Stored data
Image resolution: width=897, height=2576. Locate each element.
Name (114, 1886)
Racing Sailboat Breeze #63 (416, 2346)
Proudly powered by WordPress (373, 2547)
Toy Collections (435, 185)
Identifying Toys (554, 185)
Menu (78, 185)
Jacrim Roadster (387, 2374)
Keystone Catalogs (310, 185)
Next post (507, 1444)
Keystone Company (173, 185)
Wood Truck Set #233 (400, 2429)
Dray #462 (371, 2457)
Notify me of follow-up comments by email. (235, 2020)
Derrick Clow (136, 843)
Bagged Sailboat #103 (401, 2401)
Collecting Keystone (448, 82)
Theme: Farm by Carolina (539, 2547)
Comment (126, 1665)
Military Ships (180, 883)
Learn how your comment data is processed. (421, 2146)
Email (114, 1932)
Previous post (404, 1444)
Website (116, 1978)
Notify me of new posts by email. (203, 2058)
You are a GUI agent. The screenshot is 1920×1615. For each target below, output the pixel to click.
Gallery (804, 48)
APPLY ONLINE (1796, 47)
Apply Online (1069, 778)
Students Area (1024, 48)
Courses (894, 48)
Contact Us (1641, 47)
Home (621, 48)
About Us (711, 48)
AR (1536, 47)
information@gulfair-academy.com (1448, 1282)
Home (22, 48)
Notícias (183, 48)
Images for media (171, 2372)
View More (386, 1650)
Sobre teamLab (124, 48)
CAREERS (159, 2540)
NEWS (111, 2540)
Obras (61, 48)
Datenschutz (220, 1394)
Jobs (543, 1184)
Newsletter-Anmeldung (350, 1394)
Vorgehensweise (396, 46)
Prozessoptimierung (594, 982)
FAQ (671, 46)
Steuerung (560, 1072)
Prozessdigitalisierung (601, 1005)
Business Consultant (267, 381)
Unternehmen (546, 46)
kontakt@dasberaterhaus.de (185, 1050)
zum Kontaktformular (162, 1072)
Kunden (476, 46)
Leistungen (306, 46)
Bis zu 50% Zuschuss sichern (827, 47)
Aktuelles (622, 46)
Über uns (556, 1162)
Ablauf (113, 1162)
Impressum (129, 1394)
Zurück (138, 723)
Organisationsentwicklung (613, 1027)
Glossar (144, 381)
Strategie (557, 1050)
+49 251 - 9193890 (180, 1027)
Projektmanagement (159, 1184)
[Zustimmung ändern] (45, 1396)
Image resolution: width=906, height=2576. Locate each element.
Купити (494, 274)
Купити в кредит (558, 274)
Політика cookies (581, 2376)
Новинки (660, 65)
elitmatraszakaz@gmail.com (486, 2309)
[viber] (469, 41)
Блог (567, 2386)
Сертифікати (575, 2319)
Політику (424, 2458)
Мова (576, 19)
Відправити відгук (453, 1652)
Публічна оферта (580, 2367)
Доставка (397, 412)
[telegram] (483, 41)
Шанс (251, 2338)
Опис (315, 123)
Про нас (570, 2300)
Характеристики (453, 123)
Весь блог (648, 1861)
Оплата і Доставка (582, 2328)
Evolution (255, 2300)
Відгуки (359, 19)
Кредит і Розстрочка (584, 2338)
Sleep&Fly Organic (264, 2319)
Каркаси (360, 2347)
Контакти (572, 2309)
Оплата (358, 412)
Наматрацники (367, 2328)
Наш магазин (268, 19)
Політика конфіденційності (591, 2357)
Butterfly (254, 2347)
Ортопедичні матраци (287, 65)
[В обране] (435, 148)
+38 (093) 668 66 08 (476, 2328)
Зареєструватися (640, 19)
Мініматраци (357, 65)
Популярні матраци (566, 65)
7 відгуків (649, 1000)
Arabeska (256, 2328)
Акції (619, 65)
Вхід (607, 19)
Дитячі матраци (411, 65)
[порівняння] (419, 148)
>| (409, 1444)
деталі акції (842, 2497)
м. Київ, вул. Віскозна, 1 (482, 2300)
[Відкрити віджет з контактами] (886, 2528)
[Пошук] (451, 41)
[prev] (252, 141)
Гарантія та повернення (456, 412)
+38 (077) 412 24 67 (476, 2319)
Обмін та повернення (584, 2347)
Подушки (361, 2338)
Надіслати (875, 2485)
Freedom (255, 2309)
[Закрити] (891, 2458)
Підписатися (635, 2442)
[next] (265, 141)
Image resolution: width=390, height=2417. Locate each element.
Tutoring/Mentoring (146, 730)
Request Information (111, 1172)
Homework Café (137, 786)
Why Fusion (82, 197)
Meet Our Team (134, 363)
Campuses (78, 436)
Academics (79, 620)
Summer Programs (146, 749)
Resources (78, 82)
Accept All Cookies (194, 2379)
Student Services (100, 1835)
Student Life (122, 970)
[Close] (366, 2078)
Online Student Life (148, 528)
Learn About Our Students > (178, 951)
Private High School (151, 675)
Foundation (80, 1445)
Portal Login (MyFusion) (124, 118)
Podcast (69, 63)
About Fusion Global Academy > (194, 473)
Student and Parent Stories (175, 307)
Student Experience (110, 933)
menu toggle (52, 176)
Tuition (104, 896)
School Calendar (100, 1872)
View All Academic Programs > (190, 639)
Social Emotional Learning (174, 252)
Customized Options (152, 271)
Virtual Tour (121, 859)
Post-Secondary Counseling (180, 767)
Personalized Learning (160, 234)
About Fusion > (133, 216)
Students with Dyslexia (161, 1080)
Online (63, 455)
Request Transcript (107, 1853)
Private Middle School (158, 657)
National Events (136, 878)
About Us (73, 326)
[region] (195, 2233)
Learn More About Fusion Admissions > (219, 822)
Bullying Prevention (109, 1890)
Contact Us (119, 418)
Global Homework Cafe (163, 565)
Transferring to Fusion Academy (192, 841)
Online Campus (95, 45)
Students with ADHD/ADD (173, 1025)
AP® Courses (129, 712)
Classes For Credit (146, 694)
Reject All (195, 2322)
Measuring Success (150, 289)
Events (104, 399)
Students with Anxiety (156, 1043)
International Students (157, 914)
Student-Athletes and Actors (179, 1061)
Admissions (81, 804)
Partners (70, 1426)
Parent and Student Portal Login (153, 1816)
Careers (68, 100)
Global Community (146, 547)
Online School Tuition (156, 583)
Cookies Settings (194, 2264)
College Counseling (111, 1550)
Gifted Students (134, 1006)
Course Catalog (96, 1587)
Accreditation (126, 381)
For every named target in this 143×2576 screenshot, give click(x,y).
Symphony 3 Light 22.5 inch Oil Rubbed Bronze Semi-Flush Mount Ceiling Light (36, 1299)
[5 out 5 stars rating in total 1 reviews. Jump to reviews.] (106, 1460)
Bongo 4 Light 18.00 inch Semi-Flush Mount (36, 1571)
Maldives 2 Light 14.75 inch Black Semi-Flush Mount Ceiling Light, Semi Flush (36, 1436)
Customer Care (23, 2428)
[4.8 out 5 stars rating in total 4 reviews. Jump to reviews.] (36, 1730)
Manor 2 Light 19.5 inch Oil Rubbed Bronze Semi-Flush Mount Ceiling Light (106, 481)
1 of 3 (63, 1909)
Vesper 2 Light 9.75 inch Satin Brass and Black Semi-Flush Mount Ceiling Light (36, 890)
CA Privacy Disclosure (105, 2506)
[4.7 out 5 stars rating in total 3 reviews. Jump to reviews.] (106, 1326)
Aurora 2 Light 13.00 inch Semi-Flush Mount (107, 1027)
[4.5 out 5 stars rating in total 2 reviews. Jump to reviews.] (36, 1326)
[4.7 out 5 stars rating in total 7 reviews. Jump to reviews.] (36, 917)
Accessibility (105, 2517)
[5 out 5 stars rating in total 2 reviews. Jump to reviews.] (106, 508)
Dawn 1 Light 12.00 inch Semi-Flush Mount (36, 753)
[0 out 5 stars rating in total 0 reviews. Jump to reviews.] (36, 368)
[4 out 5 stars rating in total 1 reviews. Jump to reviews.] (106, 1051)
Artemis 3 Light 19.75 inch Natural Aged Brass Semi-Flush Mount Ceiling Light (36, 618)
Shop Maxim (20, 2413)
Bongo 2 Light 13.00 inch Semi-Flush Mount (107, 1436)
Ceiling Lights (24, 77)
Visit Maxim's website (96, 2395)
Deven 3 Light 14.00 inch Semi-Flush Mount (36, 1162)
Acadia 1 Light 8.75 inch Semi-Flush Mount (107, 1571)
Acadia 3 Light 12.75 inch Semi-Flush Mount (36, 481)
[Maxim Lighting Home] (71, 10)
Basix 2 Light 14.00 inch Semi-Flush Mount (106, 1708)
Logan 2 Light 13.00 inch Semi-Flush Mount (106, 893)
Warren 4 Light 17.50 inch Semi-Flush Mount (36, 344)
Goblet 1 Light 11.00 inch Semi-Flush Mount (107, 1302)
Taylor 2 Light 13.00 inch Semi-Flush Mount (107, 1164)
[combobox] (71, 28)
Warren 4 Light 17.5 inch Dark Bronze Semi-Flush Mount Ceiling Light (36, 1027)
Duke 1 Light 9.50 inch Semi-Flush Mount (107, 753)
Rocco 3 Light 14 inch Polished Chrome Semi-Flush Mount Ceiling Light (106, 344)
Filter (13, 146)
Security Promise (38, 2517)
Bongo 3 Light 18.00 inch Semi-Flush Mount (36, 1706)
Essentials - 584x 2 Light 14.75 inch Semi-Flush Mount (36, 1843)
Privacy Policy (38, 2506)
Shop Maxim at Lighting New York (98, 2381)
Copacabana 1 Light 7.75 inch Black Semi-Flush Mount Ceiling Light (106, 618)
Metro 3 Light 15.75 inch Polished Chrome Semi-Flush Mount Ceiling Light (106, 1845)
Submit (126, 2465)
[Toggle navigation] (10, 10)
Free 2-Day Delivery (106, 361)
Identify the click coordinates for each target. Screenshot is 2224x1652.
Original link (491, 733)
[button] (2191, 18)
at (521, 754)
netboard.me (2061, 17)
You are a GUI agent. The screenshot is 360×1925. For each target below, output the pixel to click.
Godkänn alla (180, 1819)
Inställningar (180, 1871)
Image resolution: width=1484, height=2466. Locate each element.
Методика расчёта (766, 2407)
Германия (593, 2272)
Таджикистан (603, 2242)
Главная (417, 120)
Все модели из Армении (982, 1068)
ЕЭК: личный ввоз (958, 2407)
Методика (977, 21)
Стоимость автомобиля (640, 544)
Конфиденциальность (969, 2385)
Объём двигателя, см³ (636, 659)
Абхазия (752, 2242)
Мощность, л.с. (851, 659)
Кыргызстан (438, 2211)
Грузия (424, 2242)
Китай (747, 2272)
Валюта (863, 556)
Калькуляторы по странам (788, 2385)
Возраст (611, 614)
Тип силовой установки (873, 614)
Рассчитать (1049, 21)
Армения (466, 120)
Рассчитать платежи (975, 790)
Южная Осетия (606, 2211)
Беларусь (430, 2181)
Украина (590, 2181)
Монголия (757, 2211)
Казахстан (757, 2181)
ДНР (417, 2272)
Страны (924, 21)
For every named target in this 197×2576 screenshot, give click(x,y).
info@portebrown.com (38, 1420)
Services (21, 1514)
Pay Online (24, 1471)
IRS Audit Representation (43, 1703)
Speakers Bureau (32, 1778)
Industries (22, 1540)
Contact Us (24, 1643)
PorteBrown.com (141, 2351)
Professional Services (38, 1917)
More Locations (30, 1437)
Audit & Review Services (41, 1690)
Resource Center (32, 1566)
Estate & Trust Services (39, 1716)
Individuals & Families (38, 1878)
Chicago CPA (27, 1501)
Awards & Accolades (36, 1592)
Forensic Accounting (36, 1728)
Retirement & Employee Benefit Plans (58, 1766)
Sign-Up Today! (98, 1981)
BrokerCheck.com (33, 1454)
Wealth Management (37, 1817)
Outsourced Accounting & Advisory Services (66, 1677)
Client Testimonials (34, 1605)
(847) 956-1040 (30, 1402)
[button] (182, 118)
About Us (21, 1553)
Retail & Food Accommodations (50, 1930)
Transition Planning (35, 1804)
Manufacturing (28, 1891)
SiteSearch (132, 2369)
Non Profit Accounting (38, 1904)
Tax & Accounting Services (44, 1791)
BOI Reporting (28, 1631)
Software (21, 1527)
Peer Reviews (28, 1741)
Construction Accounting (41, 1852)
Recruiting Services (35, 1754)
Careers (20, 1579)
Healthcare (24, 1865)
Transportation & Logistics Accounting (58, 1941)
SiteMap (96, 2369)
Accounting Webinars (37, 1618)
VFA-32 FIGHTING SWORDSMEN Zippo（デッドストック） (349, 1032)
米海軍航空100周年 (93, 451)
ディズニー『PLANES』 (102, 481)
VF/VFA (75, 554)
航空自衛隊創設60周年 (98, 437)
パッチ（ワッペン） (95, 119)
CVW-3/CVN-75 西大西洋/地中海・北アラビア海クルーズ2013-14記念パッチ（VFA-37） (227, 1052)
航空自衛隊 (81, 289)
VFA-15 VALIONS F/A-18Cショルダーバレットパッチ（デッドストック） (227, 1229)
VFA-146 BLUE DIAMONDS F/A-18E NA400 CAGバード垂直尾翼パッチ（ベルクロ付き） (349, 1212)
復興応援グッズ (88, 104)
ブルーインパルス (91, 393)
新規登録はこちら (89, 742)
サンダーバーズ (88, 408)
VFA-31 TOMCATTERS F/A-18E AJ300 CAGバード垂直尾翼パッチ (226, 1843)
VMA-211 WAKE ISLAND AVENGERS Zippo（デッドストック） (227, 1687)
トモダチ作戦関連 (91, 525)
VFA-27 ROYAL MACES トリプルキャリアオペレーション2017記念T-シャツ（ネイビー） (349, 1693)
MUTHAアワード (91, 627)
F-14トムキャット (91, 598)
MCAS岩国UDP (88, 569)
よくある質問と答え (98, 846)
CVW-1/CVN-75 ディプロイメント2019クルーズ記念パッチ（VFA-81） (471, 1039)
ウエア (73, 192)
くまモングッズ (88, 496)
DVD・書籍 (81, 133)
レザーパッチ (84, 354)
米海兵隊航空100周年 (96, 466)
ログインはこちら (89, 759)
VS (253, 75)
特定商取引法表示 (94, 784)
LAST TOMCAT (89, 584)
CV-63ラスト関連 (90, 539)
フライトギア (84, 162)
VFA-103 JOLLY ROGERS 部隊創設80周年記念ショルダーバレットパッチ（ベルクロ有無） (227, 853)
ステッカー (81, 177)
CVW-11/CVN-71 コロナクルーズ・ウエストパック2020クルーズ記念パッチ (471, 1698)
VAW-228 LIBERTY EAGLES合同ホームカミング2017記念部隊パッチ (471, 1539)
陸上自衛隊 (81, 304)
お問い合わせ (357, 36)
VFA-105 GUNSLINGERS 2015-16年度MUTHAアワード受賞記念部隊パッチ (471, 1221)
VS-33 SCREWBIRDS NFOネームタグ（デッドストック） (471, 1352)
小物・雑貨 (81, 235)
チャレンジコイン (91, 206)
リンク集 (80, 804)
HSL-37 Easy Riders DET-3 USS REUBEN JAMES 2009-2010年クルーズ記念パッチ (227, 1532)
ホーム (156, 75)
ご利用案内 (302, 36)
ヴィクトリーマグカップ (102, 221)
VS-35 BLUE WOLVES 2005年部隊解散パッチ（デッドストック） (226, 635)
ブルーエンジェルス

» PROBLEM DETAILS
Considering the records above, how many lines hold "Audit"? Please answer with only the number.

» THE ANSWER
2